In early benchmarks, AMD demonstrated that EPYC Turin processors can deliver up to twice the performance of Intel’s Xeon 6, particularly HPC (High-Performance Computing) applications. This makes the EPYC chips particularly effective for highly parallelized workloads.
Additionally, the native DDR5 memory support and 12 memory channels in EPYC Turin processors allow for higher memory bandwidth, vital for big data and real-time analytics environments. Intel’s Xeon 6, while competent, lags in this aspect, offering fewer memory channels and lower overall bandwidth.
Moreover, cost-per-performance is another area where EPYC Turin shines.

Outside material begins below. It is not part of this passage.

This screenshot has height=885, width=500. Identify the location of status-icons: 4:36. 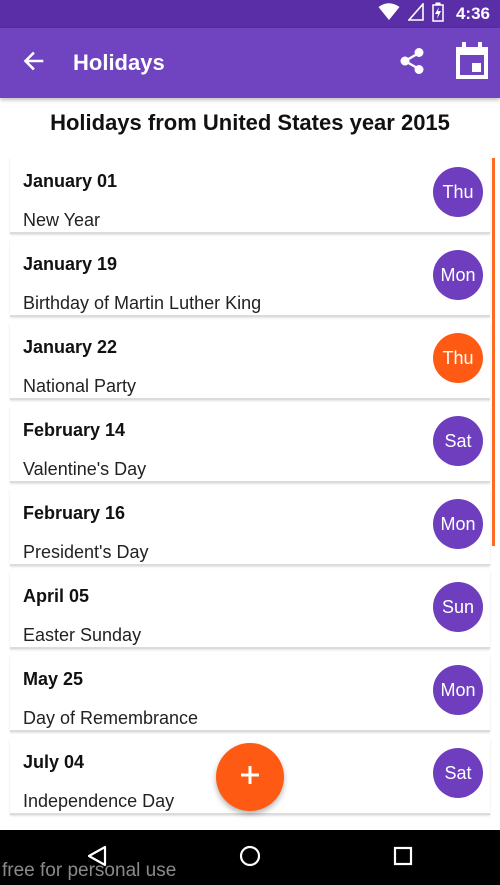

While Intel’s Xeon 6 series performs well in traditional workloads, AMD’s EPYC processors provide a more powerful solution for modern, scalable workloads.
They manage to maintain energy efficiency while still delivering top-tier performance, giving data centers and enterprise users a more attractive option for handling intensive computing tasks. This balance of performance, core density, and efficiency makes EPYC Turin a compelling choice over its Xeon competition.
What can you expect from the new 5th-generation AMD EPYC?
AMD’s new 5th-generation EPYC processors are set to disrupt the server market with their greater core density, cutting-edge technology support, and improved energy efficiency. These CPUs promise an outstanding cost-performance ratio, making them ideal for businesses aiming to boost performance without increasing power consumption.
A significant advantage is their compatibility with the SP5 socket used by the previous EPYC generation. Data centers can upgrade their systems without overhauling their entire infrastructure, leading to significant cost savings. This strategic move by AMD emphasizes its commitment to offering scalable solutions that can be implemented quickly and efficiently.
These advancements are expected to expand AMD’s presence in the server market, positioning the EPYC Turin processors as a powerful and energy-efficient alternative to Intel, especially for modern workloads that demand high processing power and architectural flexibility.